ANARCHIE ET CINEMA ?
[Posté le 17/02/2010]
LA LETTRE VERSATILE DE JIMMY GLADIATOR n° 168, 16 février 2010
ON M’A DONNE CARTE BLANCHE ! ANARCHIE ET CINEMA ? par Jean-Pierre Bastid
Étant programmé dans un monde qui nous autorise à une seule et unique option, intégrer la soumission et la résignation, c’est-à-dire accepter d’être noyé dans un perpétuel quotidien de frustration, d’humiliation et de compromissions, Anarchie et cinéma, beau programme, me semblerait une aimable mystification (pourquoi pas ?) si ce n’était l’apothéose de l’illusion consumériste, démocratiste et (pourquoi pas ?) citoyenne. Par ailleurs, pour être vendeur, voici un libellé bien solennel pour définir le programme proposé. Dans cet abyssal magma, rares sont les films que les honnêtes gens peuvent regarder comme chefs-d’œuvre.

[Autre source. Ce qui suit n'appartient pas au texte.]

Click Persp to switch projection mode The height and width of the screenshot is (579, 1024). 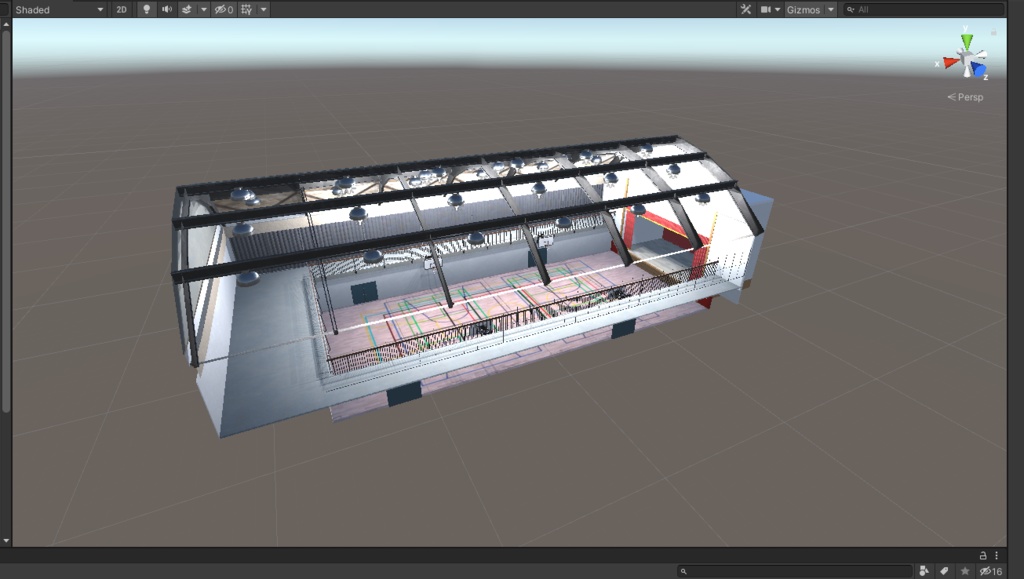tap(966, 96)
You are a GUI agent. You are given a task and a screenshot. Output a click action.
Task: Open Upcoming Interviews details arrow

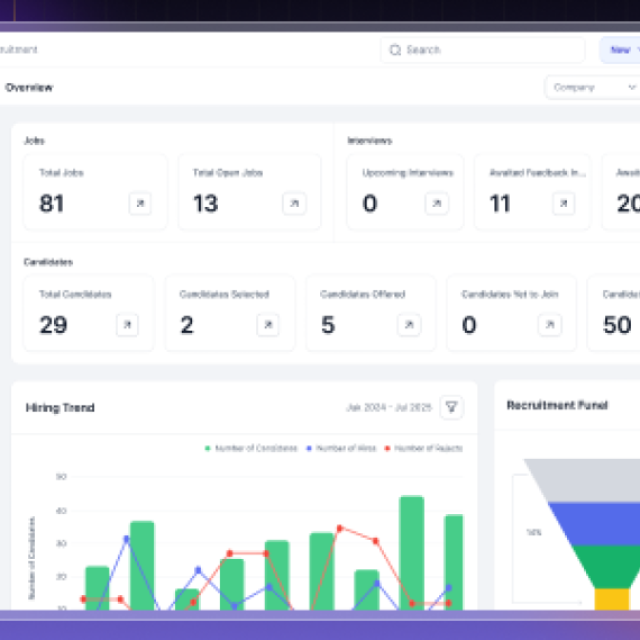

Les nanars chers à mon cœur cotoient des œuvres dont les auteurs, fidèles au vieux drapeau rouge enluminé par l’or des outils du travailleur, se retourneraient dans leur tombe s’ils apprenaient être identifiés comme anars. Et vice-versa. Cette réflexion en amène une autre : Y aurait-il encore des innocents pour estimer, contre le bon sens, que le cinéma est une arme capable de changer le monde ? Au mieux, il peut être un agent d’agit-prop pour rendre compte des luttes et, bien qu’imparfaitement, dénoncer certaines stratégies puis, quand la révolution paraît triompher, se transformer en un art de propagande au service du pouvoir qui menace de s’installer. Le 7e art et l’anarchie font décidément mauvais ménage, mais tant qu’il de la révolte, il y a de la vie. Dans le meilleur des cas, espérons que le cinématographe, comme toute écriture, devienne de plus en plus subversif.
J-P. B.
C’est à la cinémathèque française (parisienne) tous les vendredis soirs à partir du 12 mars. Programme jusqu’en mai. Ça commence par des films (contemporains) sur la guerre d’indépendance algérienne et ses avatars.